• _Work order_
Reproduce in full, word for word, the passage below on fitting radio tracking tags to hornets.
** Selected extract follows **
Their tracking method uses the smallest radio transmitter tags available for insects, bats and birds which are made by UK firm Biotrack Ltd.

Dr Kennedy said the tags contain a tiny battery and a 250 mm long thread-line antenna to attach to hornets, which have to weigh at least 350mg, with sewing thread. Hornets are able to carry them as long as the tag weighs less than 80% of the insect’s weight.

So how do you attach delicate equipment to an insect described by the more scaremongering elements of the media as the greatest threat to mankind?

Very carefully is the obvious answer, and with the urge to run fast in the opposite direction when they are released into the wild.

The reality could not be more different, as Dr Kennedy explained as countryside rangers from the National Trust and Environment attached trackers to live hornets.

‘We place them in a small specimen tube and put that in a box of ice for ten minutes to chill them and make them lethargic,’ he said. ‘This gives us long enough to fix them to a restraining plate and that allows us to fix the tag to them.
** End of Selected extract **
** Excerpted data follows **
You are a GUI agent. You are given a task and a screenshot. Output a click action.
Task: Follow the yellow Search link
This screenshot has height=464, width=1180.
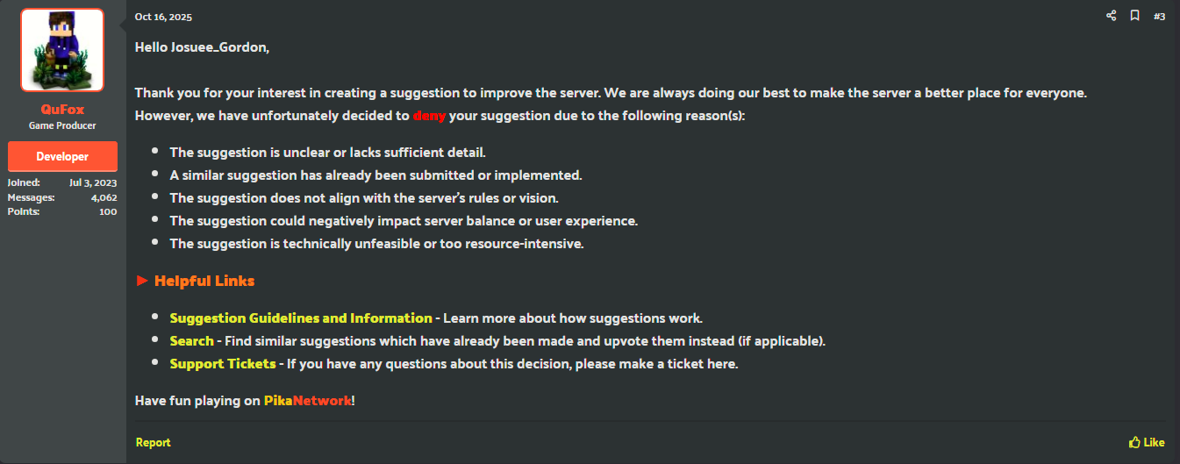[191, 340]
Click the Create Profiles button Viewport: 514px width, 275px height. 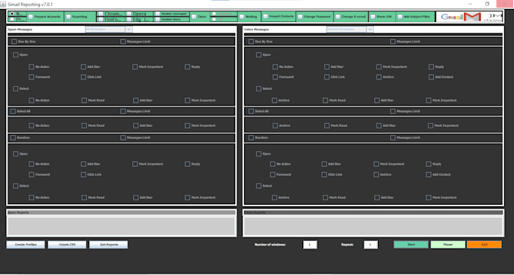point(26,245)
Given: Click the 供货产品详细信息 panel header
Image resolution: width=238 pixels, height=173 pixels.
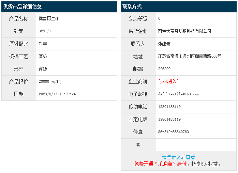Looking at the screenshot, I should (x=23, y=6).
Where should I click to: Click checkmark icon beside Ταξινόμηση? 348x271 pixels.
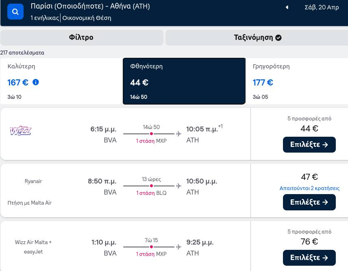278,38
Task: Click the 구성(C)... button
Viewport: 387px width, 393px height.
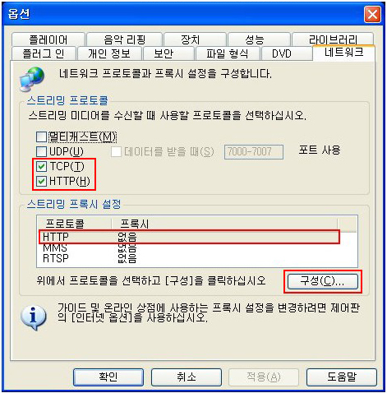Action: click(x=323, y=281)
** End of Excerpted data **
** Excerpted data follows **
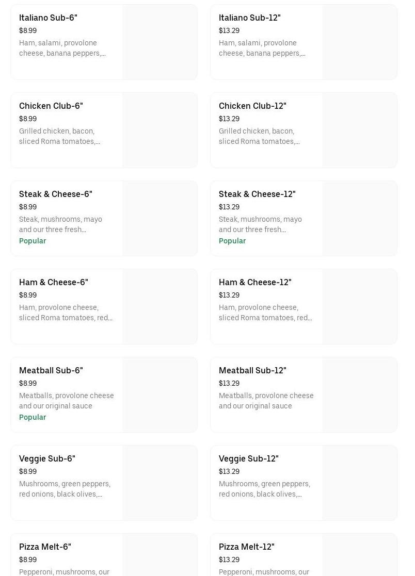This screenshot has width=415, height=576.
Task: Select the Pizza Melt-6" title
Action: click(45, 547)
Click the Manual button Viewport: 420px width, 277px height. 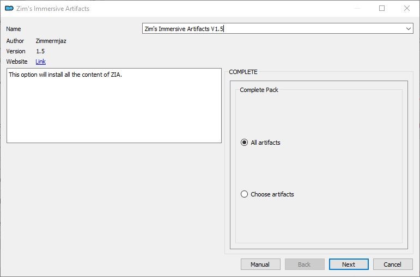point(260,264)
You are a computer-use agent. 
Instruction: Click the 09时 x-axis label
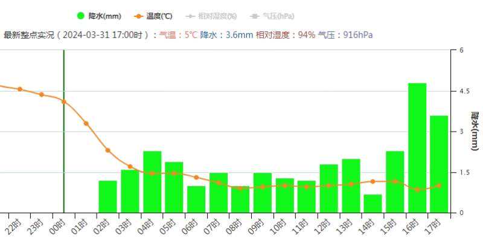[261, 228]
** End of Excerpted data **
• _Answer for the task_
Their tracking method uses the smallest radio transmitter tags available for insects, bats and birds which are made by UK firm Biotrack Ltd.

Dr Kennedy said the tags contain a tiny battery and a 250 mm long thread-line antenna to attach to hornets, which have to weigh at least 350mg, with sewing thread. Hornets are able to carry them as long as the tag weighs less than 80% of the insect’s weight.

So how do you attach delicate equipment to an insect described by the more scaremongering elements of the media as the greatest threat to mankind?

Very carefully is the obvious answer, and with the urge to run fast in the opposite direction when they are released into the wild.

The reality could not be more different, as Dr Kennedy explained as countryside rangers from the National Trust and Environment attached trackers to live hornets.

‘We place them in a small specimen tube and put that in a box of ice for ten minutes to chill them and make them lethargic,’ he said. ‘This gives us long enough to fix them to a restraining plate and that allows us to fix the tag to them.